I’ve been enamored of late with the topics and writings on the Harvard
Business Review site, especially the blogs. Tonight I visited the site
and was immediately taken in with a Judith Ross entry called “How to Ask Better Questions.”
Very few people consider it – they just
want an answer – but the way you ask questions leads to how your
relationship is defined. For instance, your management area has several
projects and some of them are working out better than others. Suppose a
subordinate that is working on one of the projects without a known
issue comes into your office. You might be inclined to ask something
like “what is wrong with the project?” and just assume that the reason
the person is in your office is to get some help. But that type of
wording puts the person coming into your office on the defensive. They
change into justify mode. But you really want sharing mode. Remember,
this is a project without issues (that you know of). Perhaps it is best
to learn from your subordinate about how they are getting around
certain issues that are plaguing their colleagues.
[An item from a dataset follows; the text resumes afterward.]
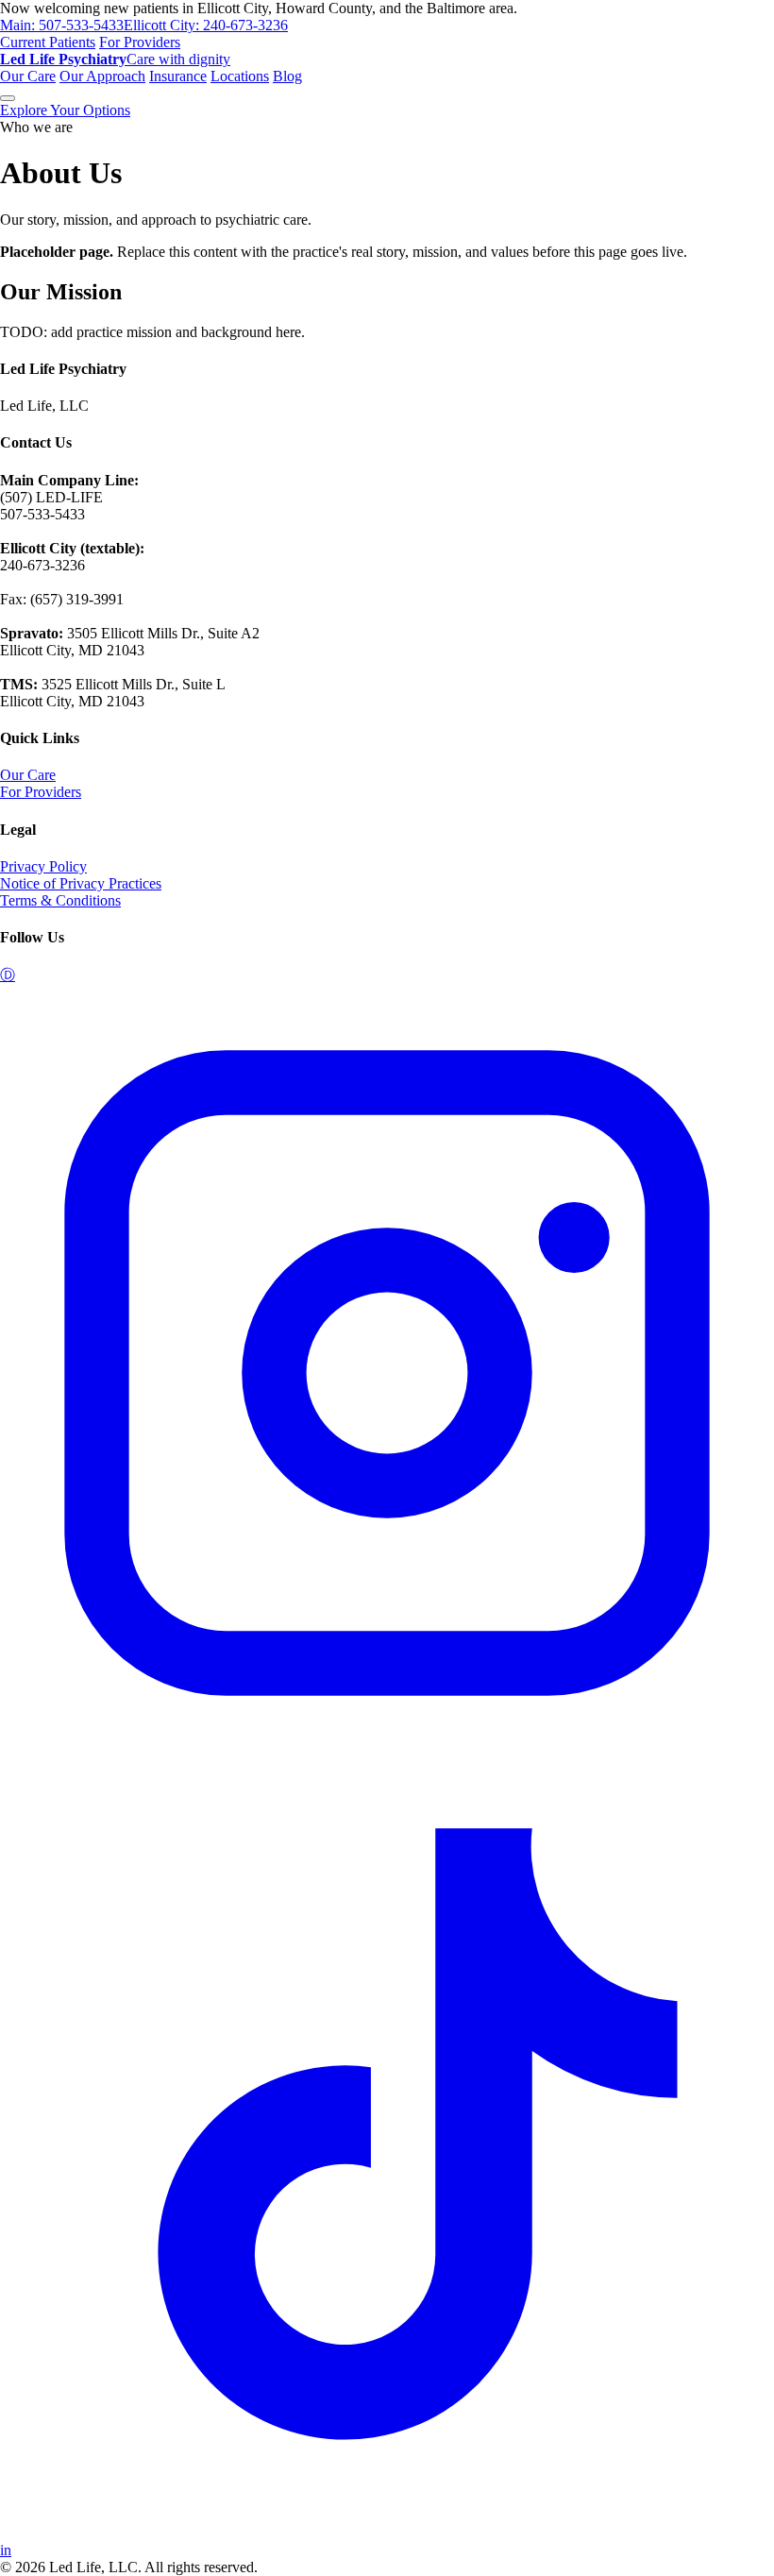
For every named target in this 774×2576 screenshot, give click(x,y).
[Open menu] (7, 98)
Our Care (28, 76)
This promotes
leadership and recognition.
Here are some additional excerpts I found interesting:
The most effective and empowering questions create value in one or more of the following ways:
- They create clarity: “Can you explain more about this situation?”
- They construct better working relations: Instead of “Did you make your sales goal?” ask, “How have sales been going?”
- They help people think analytically and critically: “What are the consequences of going this route?”
- They inspire people to reflect and see things in fresh, unpredictable ways: “Why did this work?”
- They encourage breakthrough thinking: “Can that be done in any other way?”
- They challenge assumptions: “What do you think you will lose if you start sharing responsibility for the implementation process?”
- They create ownership of solutions: “Based on your experience, what do you suggest we do here?”
Just as important, it is up to you as the leader to model the
question-asking approach so that your team, in turn, will employ it
with their own reports. For example, you can track how well the team is
working together by asking questions like:
- We’ve been working together for three hours today; what did we do best as a team?
- What enabled us to be successful in coming up with an innovative strategy?
- How can we ask better questions?
- How can we apply what we are learning to other parts of our work?
- What leadership skills helped us succeed today?